Vitesse immédiate de la pluie.

Ce qui se lave, quand je me penche pour la boire sur ces lèvres, celles de la pluie, cheveux de cette pluie noués sur toutes les façades de Paris oh dressée d’écume noire, je recueille autant le mystère de sa naissance, que le fruit de son origine intacte ; elle dit : il faut partir maintenant, allons, recommençons de marcher, si tu es là pour la soif, je suis là pour la faim, qui dit : allons, nous marcherons d’autres villes sous d’autres pluies centenaires, nous marcherons d’autres vies qui les inventeront ainsi, magnifiques, tombées sur le sol à mesure de la pluie brûlée sur la peau comme de la joie, allons [1]

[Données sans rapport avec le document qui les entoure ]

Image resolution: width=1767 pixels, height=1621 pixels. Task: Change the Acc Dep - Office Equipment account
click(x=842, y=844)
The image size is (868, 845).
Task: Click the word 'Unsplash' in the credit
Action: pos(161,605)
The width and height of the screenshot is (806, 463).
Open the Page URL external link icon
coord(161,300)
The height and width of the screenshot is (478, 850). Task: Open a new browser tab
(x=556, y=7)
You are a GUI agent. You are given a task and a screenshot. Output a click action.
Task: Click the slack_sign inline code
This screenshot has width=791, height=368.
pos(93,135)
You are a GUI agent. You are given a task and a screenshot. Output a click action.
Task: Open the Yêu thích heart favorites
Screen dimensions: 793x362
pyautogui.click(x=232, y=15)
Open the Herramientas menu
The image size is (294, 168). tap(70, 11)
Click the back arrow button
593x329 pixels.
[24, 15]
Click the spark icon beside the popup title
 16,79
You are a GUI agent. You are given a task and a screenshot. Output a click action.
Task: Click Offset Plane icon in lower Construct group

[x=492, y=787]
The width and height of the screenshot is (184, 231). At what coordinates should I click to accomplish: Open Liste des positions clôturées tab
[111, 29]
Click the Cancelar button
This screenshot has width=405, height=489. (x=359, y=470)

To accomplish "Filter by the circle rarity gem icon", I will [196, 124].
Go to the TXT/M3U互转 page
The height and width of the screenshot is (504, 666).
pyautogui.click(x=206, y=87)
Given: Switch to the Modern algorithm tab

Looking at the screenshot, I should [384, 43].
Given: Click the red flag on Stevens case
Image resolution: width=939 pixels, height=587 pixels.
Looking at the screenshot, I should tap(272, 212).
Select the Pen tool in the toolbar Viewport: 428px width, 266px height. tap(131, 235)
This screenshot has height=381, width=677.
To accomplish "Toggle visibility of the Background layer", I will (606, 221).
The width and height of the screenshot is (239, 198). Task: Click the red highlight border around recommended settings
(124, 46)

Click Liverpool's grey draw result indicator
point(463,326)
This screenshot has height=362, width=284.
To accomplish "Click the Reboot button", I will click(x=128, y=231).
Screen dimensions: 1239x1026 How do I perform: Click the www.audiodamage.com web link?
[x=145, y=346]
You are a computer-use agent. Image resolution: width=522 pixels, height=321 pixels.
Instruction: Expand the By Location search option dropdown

[1_texte fantôme : écrit avant-hier, mais avalé par l’ordinateur : dans la violence de la perte, ne rien écrire d’abord, parce que la douleur est telle qu’on ne peut rien dire, à trois heures du matin, pour l’apaiser dans l’écriture qui ne fera de tout façon que mimer le geste premier sans jamais le rejoindre : restent quelques phrases. Je reprendrai ces phrases, le lendemain, sans pouvoir d’abord éprouver autre chose que la démangeaison du membre fantôme, bras ou jambe amputé dont la blessure gratte encore. Ce soir seulement, j’écris, mais avec tout ce qui s’est déposé depuis trois jours, comment l’accepter : accepter que ce texte ne dise pas tout ni même partie de ce qu’il disait, à l’origine. Il n’y a pas d’origine, je le comprends à présent. Il faut accepter la perte, et la comprendre : si le texte premier n’a pas été gardé, du moins aurais-je pour moi la joie d’avoir pu l’écrire, une première fois (texte qui m’importait plus que d’autre, oui) ; si elles n’existeront jamais, ces quelques lignes que personne ne lira (que personne n’aurait lues, de toute façon), du moins auront-elles été dites, sans doute pour être oubliées. On apprend une chose de ces douleurs, cela : on écrit toujours dans cet oubli, concédé, ou accordé par la beauté des choses. Une seconde aussi : si le site entièrement devait être emporté, ce n’est pas ma vie qui s’effacerait, mais la part arrachée à cet oubli, rien de plus (mais rien de moins). Si le site disparaissait, je l’accepterais comme un présent. Au lieu de tout réécrire, ou de l’expliquer comme je le fais maintenant, avec toute la maladresse de ce deuil encore en moi, dans les marges du texte qui servent surtout à ne pas être lues, peut-être irai-je dans les territoires non visités de moi : incitation à y aller tant qu’il est temps, et dès maintenant ? Oui, sans doute. En attendant : ces phrases déchirées, celles que j’ai pu extraire de la perte : je n’ai pas cherché finalement à en reproduire l’exacte formulation première, seulement un rythme, une pression, une exigence intérieure dans le désir de la ville : et surtout, le goût de la pluie, quand se produit l’échange de la douleur avec la joie.